While some may think that sex therapy caters toward older people or couples, Postl insists that it includes everyone, couples and singles, from ages 20 to 70. For example, Postl finds her college-aged clients may have erectile dysfunction or premature ejaculation. But there is no key demographic— those issues can arise for anyone.
For college students, Postl says, there is often a misconception that an erection has to lead to intercourse. She says people tend to cut out the middle man (i.e oral sex and kissing) and “put intercourse as the end-all-be-all.”
However, Postl argues people should be able “to flex” what happens. Foreplay doesn’t always have to lead to sex. That is where a lot of pressure, particularly for males, comes in. Foreplay can focus more on intimacy and connection if the person chooses.
Laurie Watson, a certified sex therapist and host of "Foreplay," a sex therapy podcast, says that the first sex therapy session is focused about what’s hurting the client. Therapists often delve into a patient’s medical and sexual history, childhood and current relationship status during those preliminaries.

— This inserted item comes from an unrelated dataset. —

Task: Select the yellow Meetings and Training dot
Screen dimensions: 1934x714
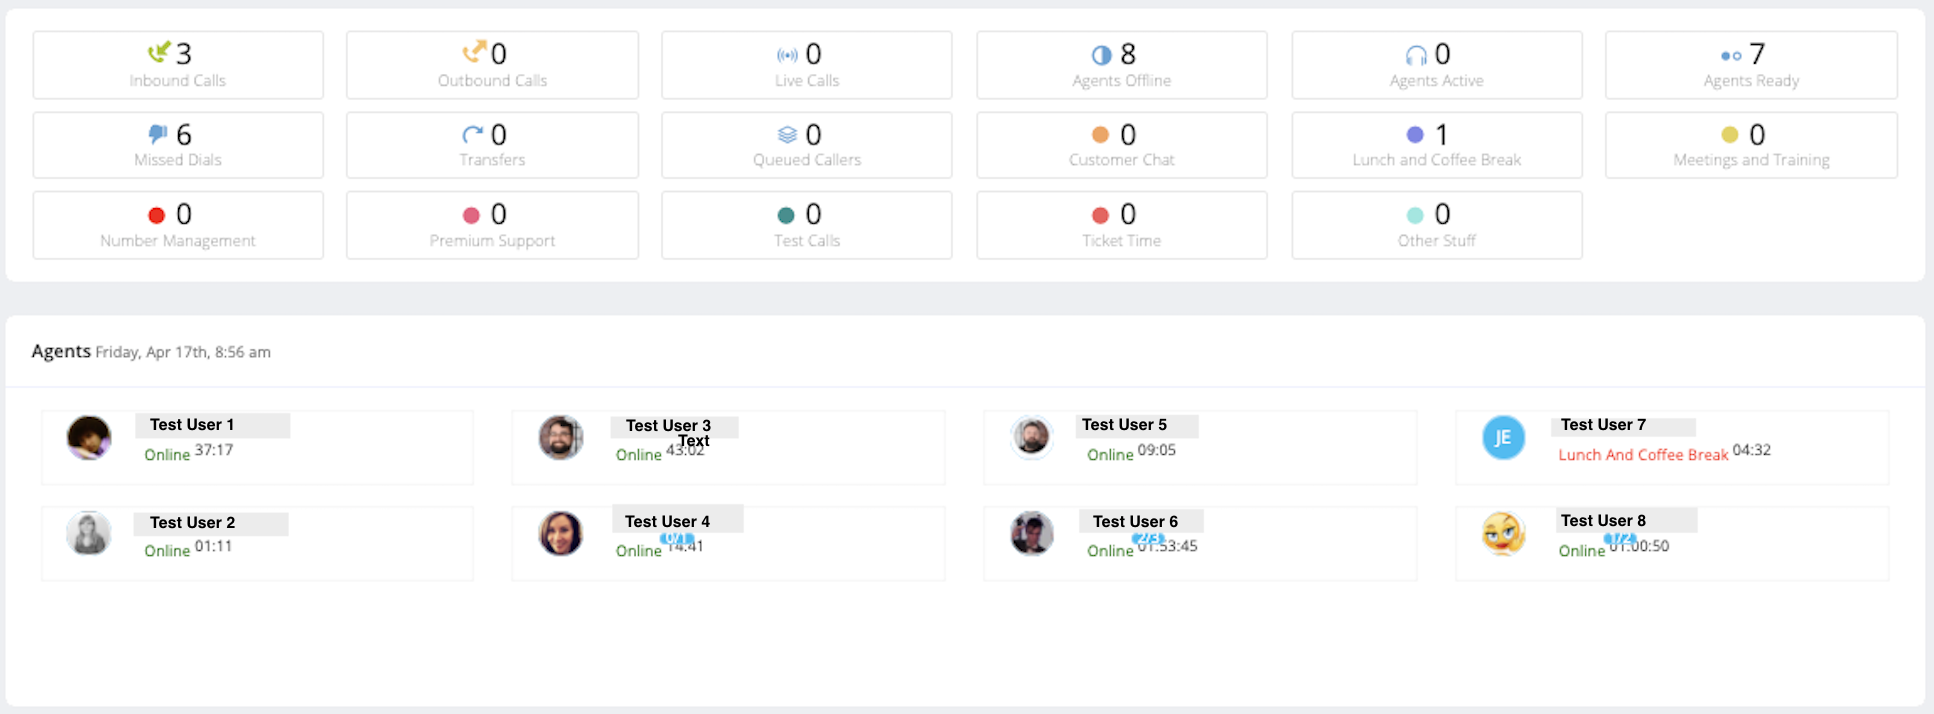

If there’s one misconception that Postl would like to dismiss, it’s that there is physical contact between the therapist and the patient.
“I have been confused for a sex worker, which there is nothing wrong with sex work, but that is completely false,” Postl says. “No one gets naked in my office. Unlike a health clinic, no one will show me their genitals.”
Watson says patients should speak up if they feel uncomfortable or if their sex therapist shows a lack of professionalism.
Using different models of sex therapy, sexologists will often assign “homework” to patients. This could include experimentation, such as role-playing, using sex toys or switching up positions. Health considerations could be taken at that stage.
A common sex therapy technique called sensate focus is often used to reduce anxiety and increase communication with couples.
The three-step process starts with nonsexual touching, which progresses to genital touching and penetration. Postl says the model is about mindful sex and appreciating sensation and stimulation.
Postl says a cognitive approach can also be beneficial when addressing anxieties. Cognitive approaches make clients view themselves as a learner willing to have patience. Therapists may also employ a variety of communication strategies to be applied at home or assign a good old reading to further educate their clients.
The length of sex therapy varies for each person and their problems. Sexually focused problems such as dissatisfaction or climax difficulties typically take two sessions or less according to Watson. Though, Postl argues issues such as erectile dysfunction can have a systemic root that requires more work.
Watson says issues related to relationship strain that lead to sexual discord could lead to up to six months of sessions, including couples therapy. Sessions relating to trauma-induced anxiety and stress last as long as the patient needs. Postl usually sees college students for one or two sessions.
“I love working with college students the most,” Postl says. “It is the biggest period of sexual development, the biggest peak in exploring sexuality and a pivotal point in sexual life. Being able to learn healthy sexual practices early on is so important.”